Record excerpts section start

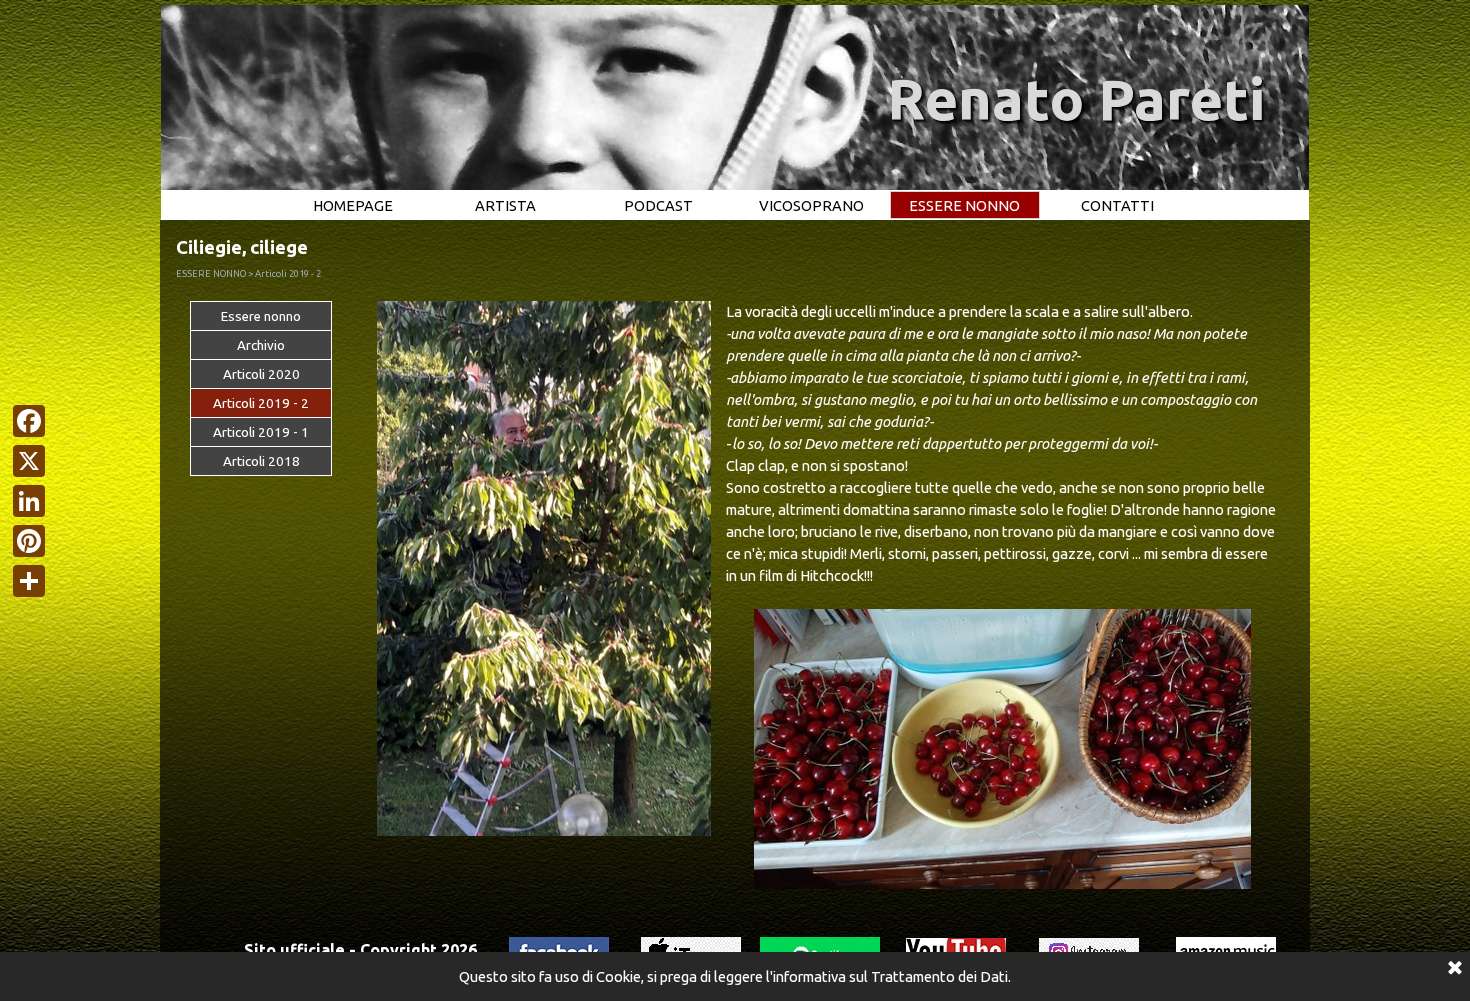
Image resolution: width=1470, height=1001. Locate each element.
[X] (29, 461)
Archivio (261, 345)
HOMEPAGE (353, 205)
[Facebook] (29, 421)
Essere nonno (261, 316)
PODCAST (658, 205)
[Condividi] (29, 581)
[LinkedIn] (29, 501)
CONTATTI (1117, 205)
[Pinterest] (29, 541)
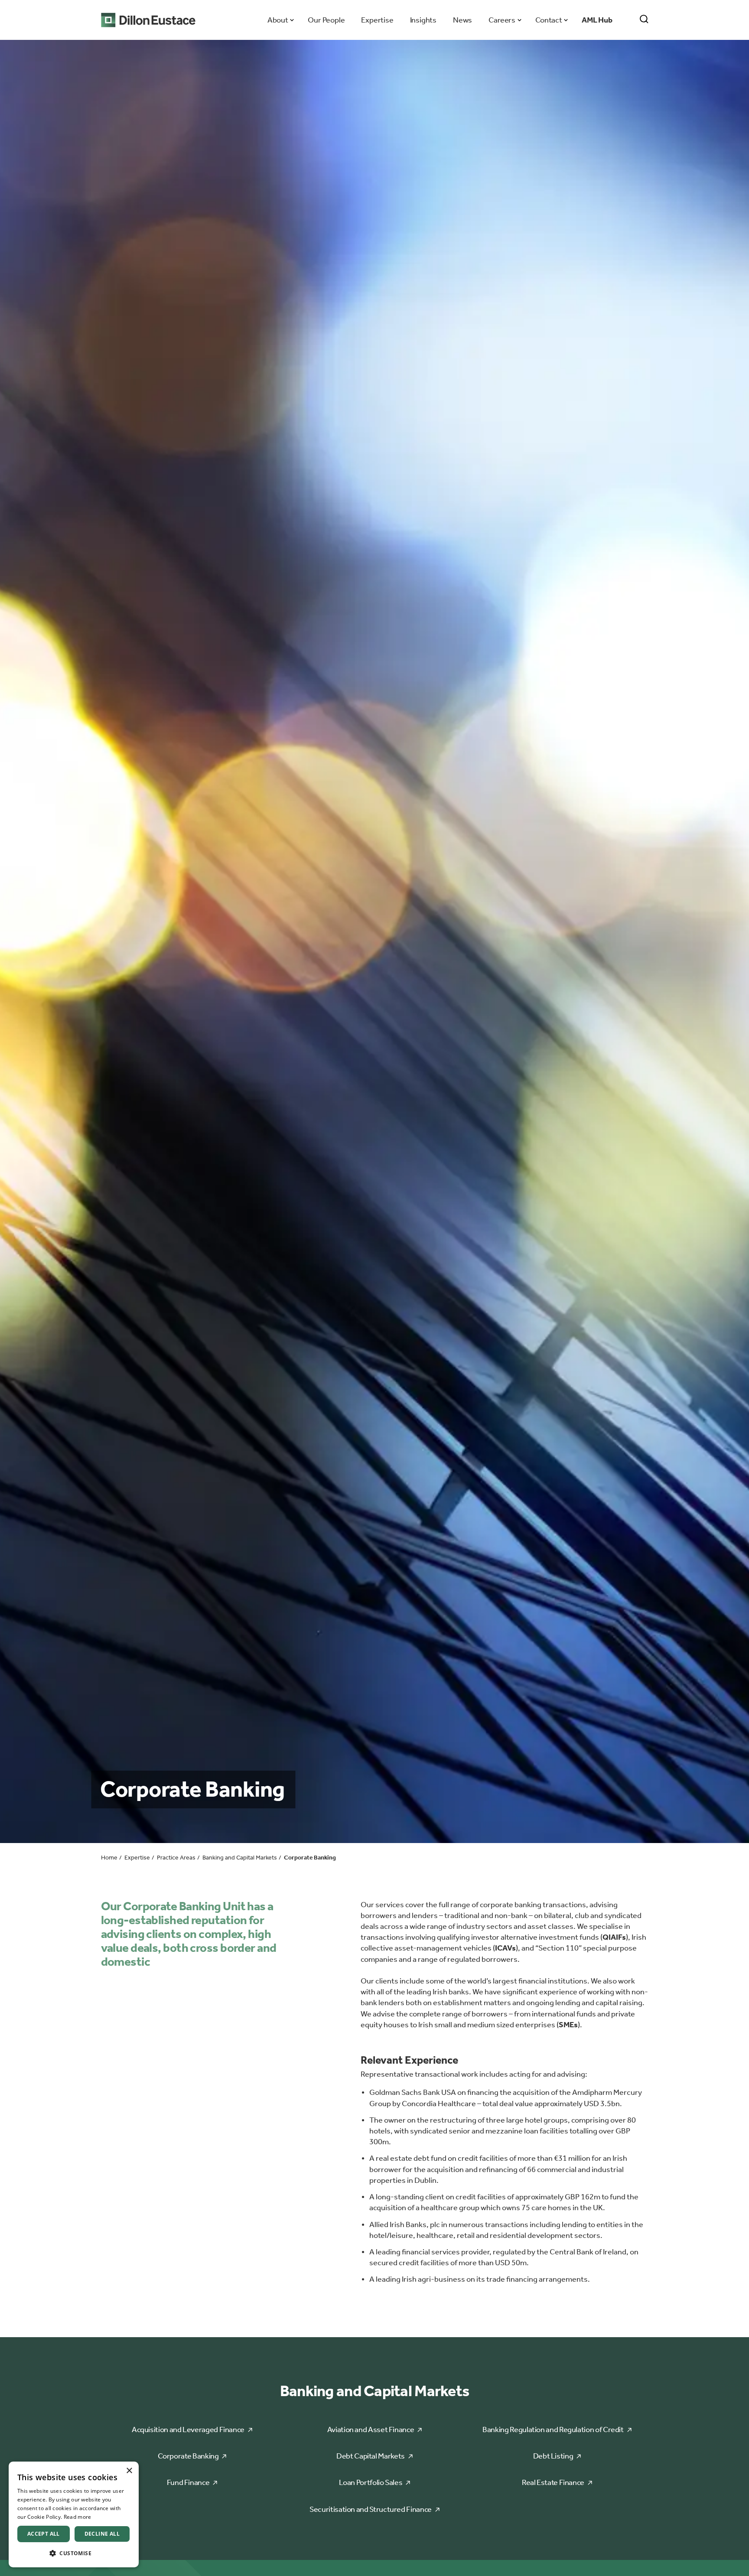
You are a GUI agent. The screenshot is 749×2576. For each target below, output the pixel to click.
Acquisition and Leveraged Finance (188, 2429)
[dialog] (74, 2514)
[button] (73, 2553)
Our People (326, 20)
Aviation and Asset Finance (370, 2429)
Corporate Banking (188, 2456)
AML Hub (597, 20)
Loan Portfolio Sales (371, 2482)
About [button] (277, 20)
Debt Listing (553, 2456)
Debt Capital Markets (370, 2456)
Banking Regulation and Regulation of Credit (553, 2429)
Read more (77, 2517)
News (462, 20)
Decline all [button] (102, 2533)
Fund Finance (188, 2482)
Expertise (377, 20)
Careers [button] (501, 20)
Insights (423, 20)
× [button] (129, 2471)
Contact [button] (548, 20)
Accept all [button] (43, 2533)
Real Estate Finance (553, 2482)
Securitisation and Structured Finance (370, 2509)
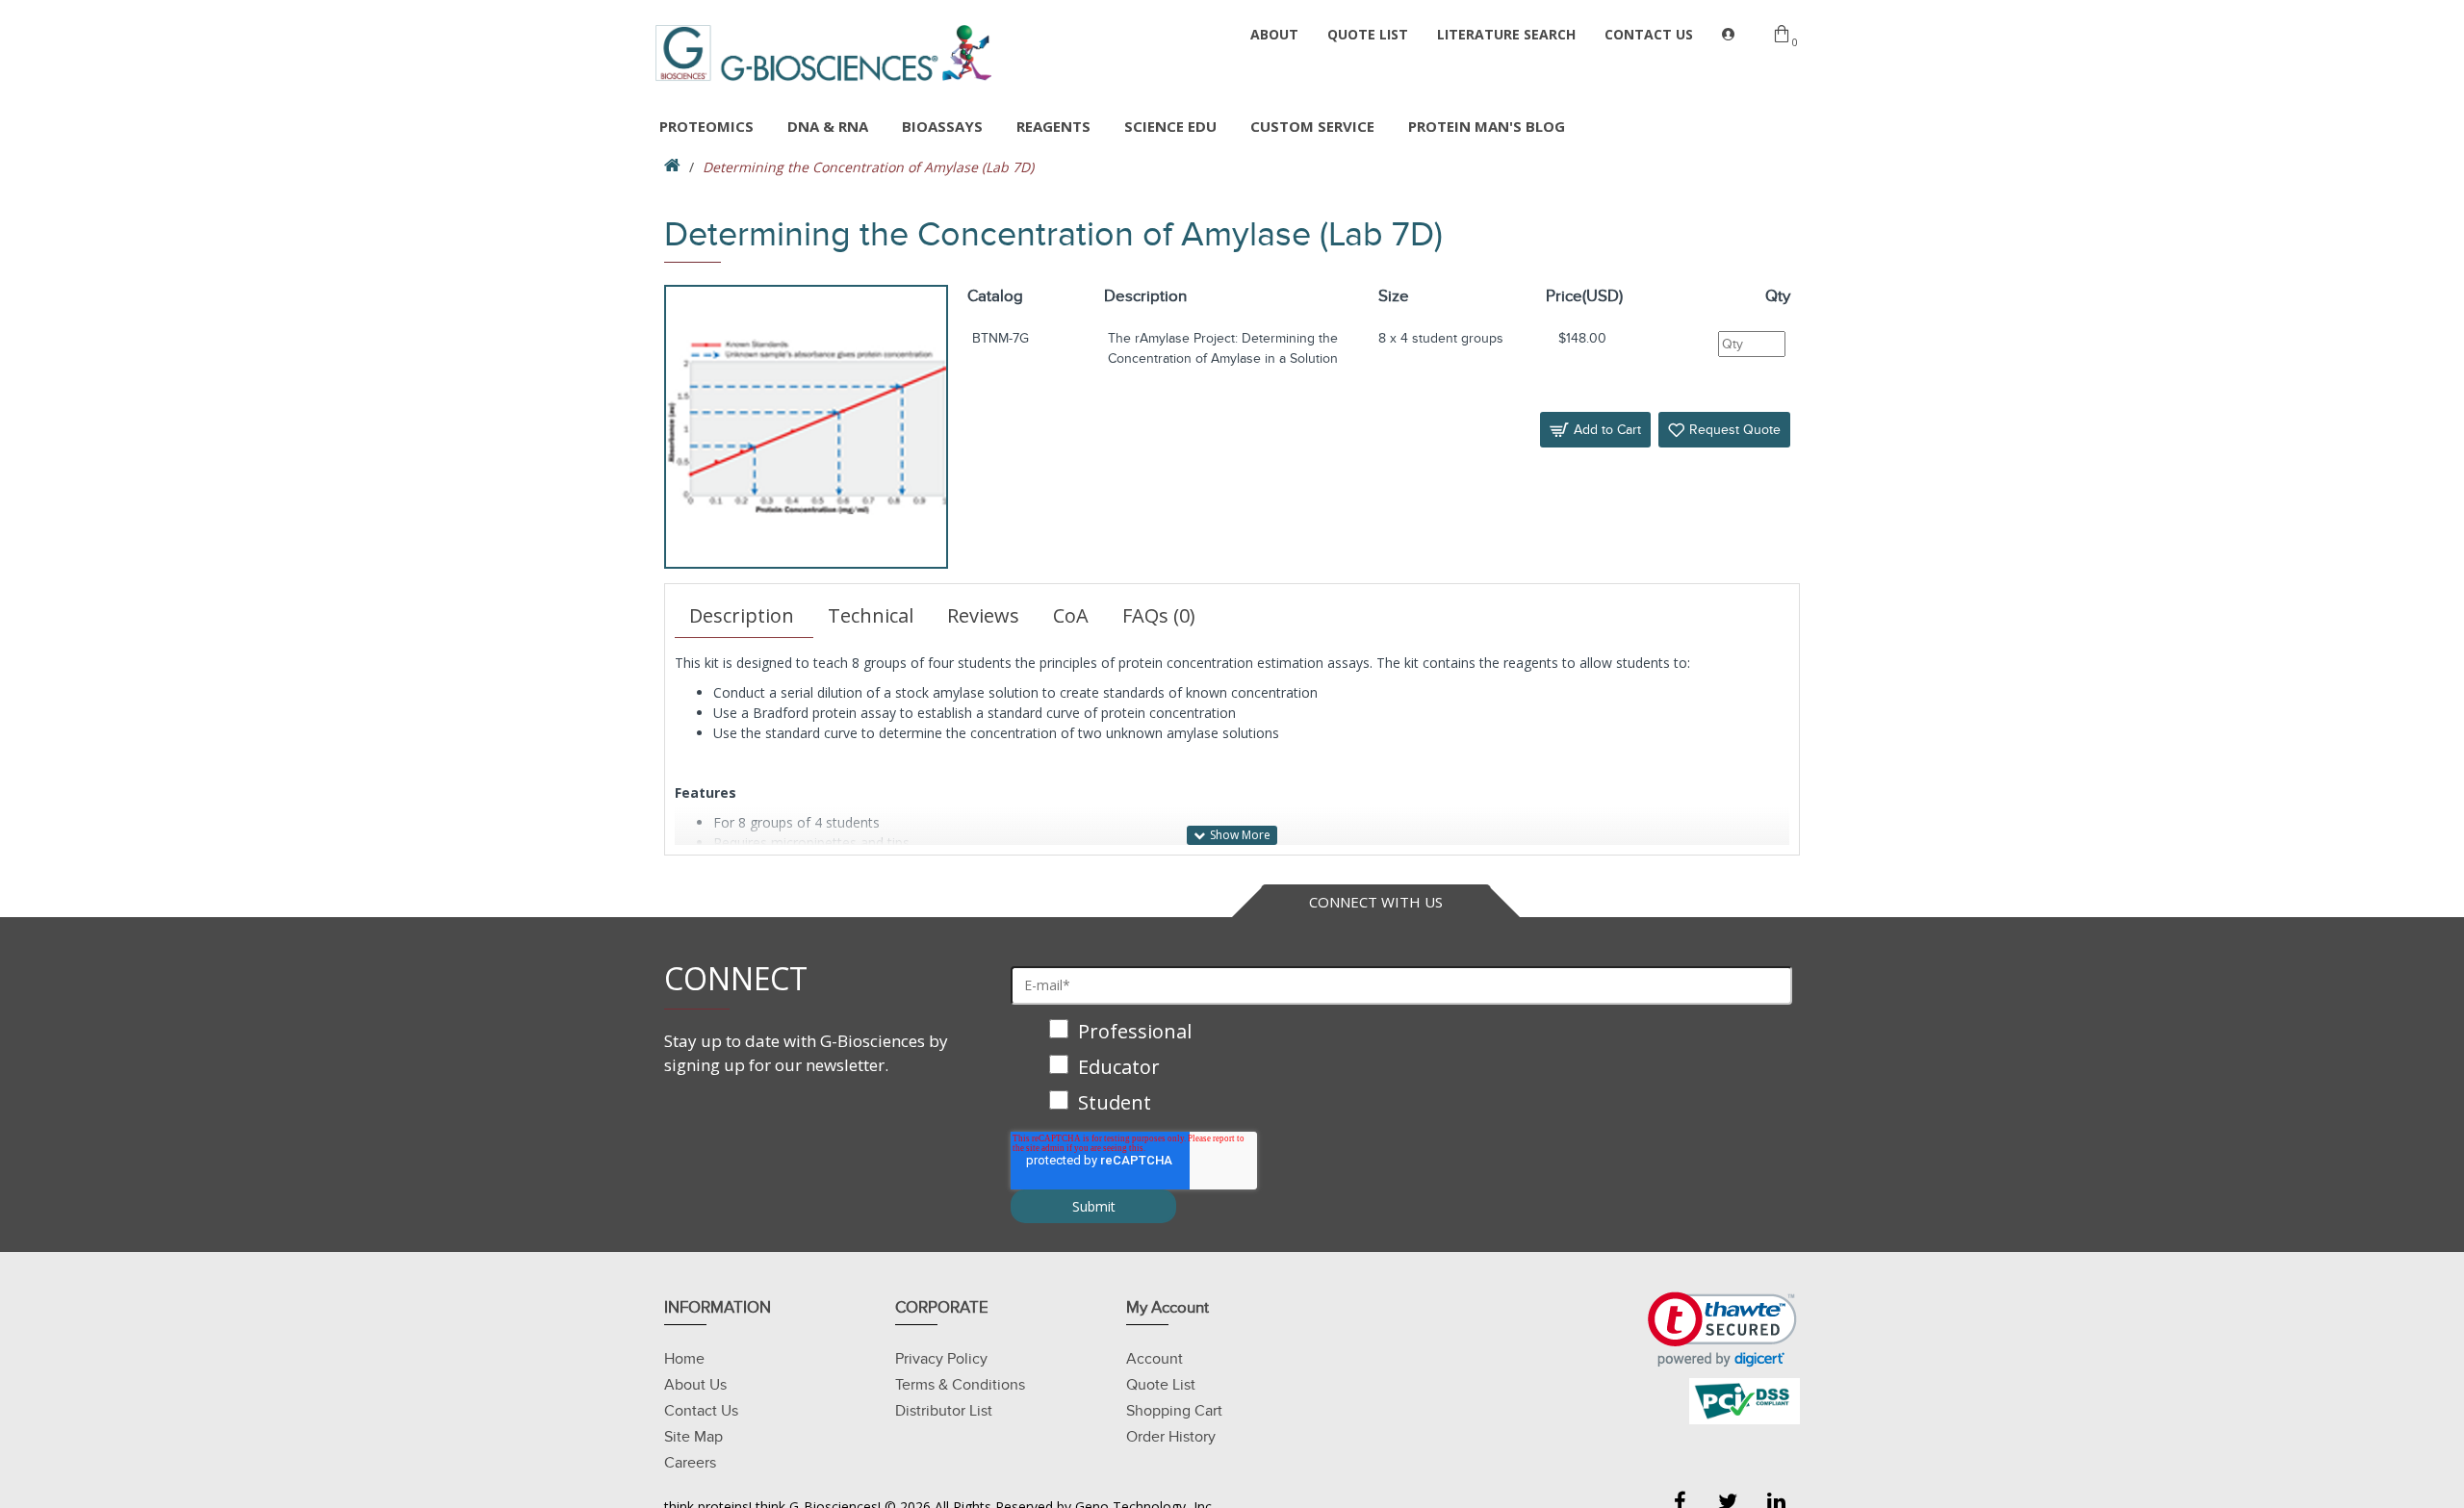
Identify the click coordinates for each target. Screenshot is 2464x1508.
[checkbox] (1401, 1068)
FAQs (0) (1158, 615)
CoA (1071, 615)
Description (741, 615)
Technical (870, 615)
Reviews (983, 615)
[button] (1722, 1329)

Record excerpts section end

→ Exercise prompt: All entries need to be duplicated exactly, apart from the images.

→ Answer area:
Image resolution: width=1470, height=1001. Locate each element.
[X] (29, 461)
Archivio (261, 345)
HOMEPAGE (353, 205)
[Facebook] (29, 421)
Essere nonno (261, 316)
PODCAST (658, 205)
[Condividi] (29, 581)
[LinkedIn] (29, 501)
CONTATTI (1117, 205)
[Pinterest] (29, 541)
You are a GUI agent. The screenshot is 749×2576. For each target below, output the pixel to click.
Acquisition and Leveraged Finance (188, 2429)
[dialog] (74, 2514)
[button] (73, 2553)
Our People (326, 20)
Aviation and Asset Finance (370, 2429)
Corporate Banking (188, 2456)
AML Hub (597, 20)
Loan Portfolio Sales (371, 2482)
About [button] (277, 20)
Debt Listing (553, 2456)
Debt Capital Markets (370, 2456)
Banking Regulation and Regulation of Credit (553, 2429)
Read more (77, 2517)
News (462, 20)
Decline all [button] (102, 2533)
Fund Finance (188, 2482)
Expertise (377, 20)
Careers [button] (501, 20)
Insights (423, 20)
× [button] (129, 2471)
Contact [button] (548, 20)
Accept all [button] (43, 2533)
Real Estate Finance (553, 2482)
Securitisation and Structured Finance (370, 2509)
Identify the click coordinates for each target. Screenshot is 2464x1508.
[checkbox] (1401, 1068)
FAQs (0) (1158, 615)
CoA (1071, 615)
Description (741, 615)
Technical (870, 615)
Reviews (983, 615)
[button] (1722, 1329)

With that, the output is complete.